The generation gap’s role in nursing and informatics

Generation gap with nurses and technologyWhile hospitals race to meet healthcare reform incentives with EMR solutions, nurses and other staff struggle to keep up with the IT learning curve. Some staff are simply under-trained on the new systems, but a recent article exploring the generation gap among nurses might explain why some fall behind more than others – computer skills vary greatly among different age cohorts. This isn’t to say all younger generation nurses are computer savvy and older staff are not, but in general there is a strong correlation between age and computer skills. What can be done to bridge this gap? Is it left up to the hospital to train their staff better?

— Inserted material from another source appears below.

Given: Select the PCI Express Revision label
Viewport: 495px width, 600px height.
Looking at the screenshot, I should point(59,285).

IT vendors can (and should) build most of the bridge

What IS the best solution to bridge the generation gap? Should hospitals offer more training for staff? Short answer: Yes, a little. But is that all that can be done? No; healthcare IT vendors should take the lead in meeting users at their lowest levels of computer literacy. This is especially true in an understaffed nursing environment where tech-related stress can result in costly errors. Hospitals shouldn’t just go out and hire a bunch of computer illiterate staff, but it does mean they can and should hire a nurse for his/her nursing skills, and hire a pharmacist for his/her pharmacy know-how. This is what they excel in, and these patient care-related skills should always trump computer savviness. Nurses don’t have time to learn complicated software.

Hospitals can be more selective about their healthcare IT vendors

Hospitals should invest in IT systems which all staff can comfortably use with little or no training, aka a system that is “user-friendly.” Careful though, spoiler alert: ALL SOFTWARE VENDORS CLAIM THEIR SOLUTION IS USER-FRIENDLY. So how can you tell which ones are user-friendly and which are not? Easy. Just make sure to do the following:

  • Demo the software and ask what the typical user’s experience will look like, from logging in to finding the information he/she needs.
  • Conduct a small “user test” to find out. You don’t want any surprises after its been fully implemented. Just gather a couple staff members to see how easy it is to use the software with little or no training. If a non-computer savvy nurse has too much trouble, it’s a no-go.

“Simplicity is the ultimate sophistication.”

Our goal at PolicyStat is to meet users at the lowest level of computer savviness in any given hospital. We do this through constant testing and keeping it simple for end-users. To go along with our favorite saying by Leonardo Da Vinci: “Simplicity is the ultimate sophistication.”